Tom Jones has donated nearly £4,000 to Lifelites to help fund donations of special iPads for children’s hospices across the British Isles
This generous donation will support Lifelites to donate 10 special iPads that come with drop proof covers and are packed full of special apps that help life-limited and disabled children to communicate and play.
Tom Jones chose Lifelites as one of twenty charities he wanted to support this year. Having a large and very close family, including eight grandchildren, Tom told Lifelites that children’s charities have always been especially dear to his heart. He first heard of Lifelites five years ago while he was a master of the Rugby Bastion Lodge, whose PGM at the time had chosen Lifelites as their charity. Since then he has been a supporter in his own right, and when seeing an online post earlier this year about the special Lifelites iPads, he knew he wanted to donate to give more children access to this magical technology.
Like many, due to the pandemic, Tom says that he has learned a new appreciation for technology and how it can help us all to communicate. Having previously never used Zoom before he said that it had been a huge help to him in keeping in contact both with his family and also with his fellow Freemasons.
But for many life-limited and disabled children, this technology has always been vital in enabling them to communicate in ways they may not have been able to before.
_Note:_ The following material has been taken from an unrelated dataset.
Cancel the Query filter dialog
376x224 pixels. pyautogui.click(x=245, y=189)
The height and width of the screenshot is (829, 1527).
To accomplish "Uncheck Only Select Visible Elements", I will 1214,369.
This was a large part of why Tom wanted to donate in particular to help fund Lifelites iPads, one of the most popular pieces of Lifelites donated technologies.
Lifelites empowers 10,000 life-limited and disabled children and young people in hospices by providing them with opportunities to benefit from the power of assistive and inclusive technologies to learn, to be creative, to communicate and to take control. There is a Lifelites project for children using every baby and children’s hospice service across the British Isles. The hospices do not pay a penny towards their Lifelites project and all of Lifelites’ work is funded by donations: the equipment, ongoing technical support and training at each hospice costs around £50,000 over four years.